Dulu, dirimu adalah sosok yang asing. Sosok yang suaranya pun tidak pernah ku dengar. Sosok yang hanya kukenal lewat tulisan-tulisan puitis, lewat tulisan-tulisan yang menggugah jiwa, dan lewat tulisan-tulisan metafora penuh makna. Tulisan itulah yang akhirnya mengantarkan bibit-bibit cinta. Dan cinta itu adalah cinta pertama yang berani kuakui.
Hingga akhirnya, di sebuah acara aku bisa mendengar suaramu, hingga mengantarkanku untuk bisa berkenalan. Ketika itu, degup jantungku seolah tak bisa kukendalikan. Saat aku berada di dekatmu, aku selalu merasa ada daun dan bunga-bunga yang berguguran di sekitar. Sehingga semua menambah kesan romantis dalam imajinasiku.
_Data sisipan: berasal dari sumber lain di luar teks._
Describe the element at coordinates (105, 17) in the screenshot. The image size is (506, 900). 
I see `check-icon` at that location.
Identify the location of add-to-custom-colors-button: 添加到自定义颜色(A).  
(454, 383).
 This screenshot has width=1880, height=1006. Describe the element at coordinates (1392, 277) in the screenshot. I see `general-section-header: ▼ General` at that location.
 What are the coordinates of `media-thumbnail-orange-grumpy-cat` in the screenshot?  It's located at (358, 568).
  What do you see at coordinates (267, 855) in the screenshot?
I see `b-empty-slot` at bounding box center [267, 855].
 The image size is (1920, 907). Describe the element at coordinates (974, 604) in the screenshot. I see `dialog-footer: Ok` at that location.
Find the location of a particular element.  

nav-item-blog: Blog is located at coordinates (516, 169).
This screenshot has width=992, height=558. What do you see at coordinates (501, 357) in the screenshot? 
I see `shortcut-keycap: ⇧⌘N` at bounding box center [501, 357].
Namun apalah daya, di suatu siang aku pun tau, mata yang kuharapkan mengarah padaku, ternyata kau tujukan untuk orang lain. Aku seperti angin lalu yang berhembus tanpa pernah sekalipun kau sadari keberadaannya. Aku yang mencintaimu hanya seperti pungguk yang merindukan bulan. Pungguk yang tidak pernah mengukur diri, bahwa rembulan terlalu tinggi dan terlalu jauh untuk digapai. Lalu, apa yang harus kulakukan untuk mengatasi ini semua?